Así hemos llegado a un punto en el que resulta menos delincuente el que roba que el que le llama ladrón. Nos vemos obligados a asumir un pasado en el que está penado bromear sobre figuras o símbolos del franquismo y prohibido enjuiciar sus crímenes. Nuestro horizonte expresivo se ha reducido hasta tal punto que resulta más ofensivo gritar “Franco asesino” que sufragar el mantenimiento de su mausoleo. Poco a poco nos hundimos en el error de discernimiento del que advierte el proverbio chino. “Cuando el sabio señala la luna, el estúpido mira el dedo.”

Tuvimos un ejemplo cuando el PP, acusado de corrupción, denunciaba el tono, los modales y hasta la vestimenta de los denunciantes.
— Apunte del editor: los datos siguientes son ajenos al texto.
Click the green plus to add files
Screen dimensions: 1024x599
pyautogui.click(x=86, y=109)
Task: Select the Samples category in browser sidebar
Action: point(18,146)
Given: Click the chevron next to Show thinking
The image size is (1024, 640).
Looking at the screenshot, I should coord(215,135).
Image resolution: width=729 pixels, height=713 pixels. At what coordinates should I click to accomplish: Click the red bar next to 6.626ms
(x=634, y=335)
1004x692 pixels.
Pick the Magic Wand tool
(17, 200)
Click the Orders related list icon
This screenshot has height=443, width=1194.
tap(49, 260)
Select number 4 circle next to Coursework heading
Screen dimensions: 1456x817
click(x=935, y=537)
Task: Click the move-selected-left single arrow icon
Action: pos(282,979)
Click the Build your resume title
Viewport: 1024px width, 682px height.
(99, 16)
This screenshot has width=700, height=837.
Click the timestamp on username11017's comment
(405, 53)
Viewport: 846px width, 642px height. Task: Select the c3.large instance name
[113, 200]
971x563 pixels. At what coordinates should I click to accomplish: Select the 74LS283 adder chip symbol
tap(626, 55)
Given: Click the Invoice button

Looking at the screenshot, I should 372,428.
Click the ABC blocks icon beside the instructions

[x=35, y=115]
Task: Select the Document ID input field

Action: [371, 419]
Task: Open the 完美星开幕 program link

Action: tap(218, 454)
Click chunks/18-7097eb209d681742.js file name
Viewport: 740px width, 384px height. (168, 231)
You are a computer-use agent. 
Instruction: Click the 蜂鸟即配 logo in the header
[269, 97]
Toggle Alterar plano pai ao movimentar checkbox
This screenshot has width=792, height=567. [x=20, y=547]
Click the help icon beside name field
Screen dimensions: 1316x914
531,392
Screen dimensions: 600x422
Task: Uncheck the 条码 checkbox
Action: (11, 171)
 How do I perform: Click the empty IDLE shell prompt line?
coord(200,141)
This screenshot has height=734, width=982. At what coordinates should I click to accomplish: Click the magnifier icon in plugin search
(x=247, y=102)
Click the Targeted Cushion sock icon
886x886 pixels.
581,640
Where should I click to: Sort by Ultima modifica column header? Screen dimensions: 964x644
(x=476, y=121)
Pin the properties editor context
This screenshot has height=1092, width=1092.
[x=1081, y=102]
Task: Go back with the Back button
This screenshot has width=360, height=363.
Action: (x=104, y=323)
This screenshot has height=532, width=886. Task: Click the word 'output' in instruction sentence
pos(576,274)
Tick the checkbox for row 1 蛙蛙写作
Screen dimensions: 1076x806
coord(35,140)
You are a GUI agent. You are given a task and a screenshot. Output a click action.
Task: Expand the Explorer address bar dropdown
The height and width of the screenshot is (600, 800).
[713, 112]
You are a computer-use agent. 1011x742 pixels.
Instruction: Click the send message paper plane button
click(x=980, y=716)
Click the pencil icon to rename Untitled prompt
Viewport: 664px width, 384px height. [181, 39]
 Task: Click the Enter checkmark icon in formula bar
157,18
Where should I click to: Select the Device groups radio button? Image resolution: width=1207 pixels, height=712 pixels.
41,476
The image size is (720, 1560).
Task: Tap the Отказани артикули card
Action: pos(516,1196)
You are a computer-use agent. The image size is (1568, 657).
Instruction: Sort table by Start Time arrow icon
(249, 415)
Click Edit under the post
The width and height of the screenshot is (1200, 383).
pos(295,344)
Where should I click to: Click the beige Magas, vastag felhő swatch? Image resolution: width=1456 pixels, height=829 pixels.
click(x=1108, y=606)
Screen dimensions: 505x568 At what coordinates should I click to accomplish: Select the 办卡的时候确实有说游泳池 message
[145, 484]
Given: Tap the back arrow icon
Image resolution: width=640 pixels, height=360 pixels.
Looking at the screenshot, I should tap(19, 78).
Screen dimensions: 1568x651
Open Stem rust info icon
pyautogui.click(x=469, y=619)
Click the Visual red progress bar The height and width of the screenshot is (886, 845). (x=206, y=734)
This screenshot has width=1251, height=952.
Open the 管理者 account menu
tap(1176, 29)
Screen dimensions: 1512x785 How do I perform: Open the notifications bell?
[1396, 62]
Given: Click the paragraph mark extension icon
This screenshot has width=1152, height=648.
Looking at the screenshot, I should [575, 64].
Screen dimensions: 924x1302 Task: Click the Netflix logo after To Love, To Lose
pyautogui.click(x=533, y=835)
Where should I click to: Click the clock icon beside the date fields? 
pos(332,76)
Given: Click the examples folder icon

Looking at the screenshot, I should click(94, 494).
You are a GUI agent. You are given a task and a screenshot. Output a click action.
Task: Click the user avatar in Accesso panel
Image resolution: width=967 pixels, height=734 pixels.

Más recientemente, el gobierno de Pedro Sánchez ha decidido no atender las declaraciones que acusan al rey emérito con la excusa de que vienen de las cloacas del Estado. Algunos, incluso, han lamentado la inutilidad de insistir en unos hechos por todos conocidos. En definitiva, ante el espectáculo de una luna llena de corrupción, hemos oído, ante todo, “pero qué dedo más feo y qué uña más sucia”. Todo indica que vivimos una nueva nomenclatura, en su acepción lingüística y no soviética, una dictadura nominalista que, cuanto más penaliza la palabra, más exime el acto.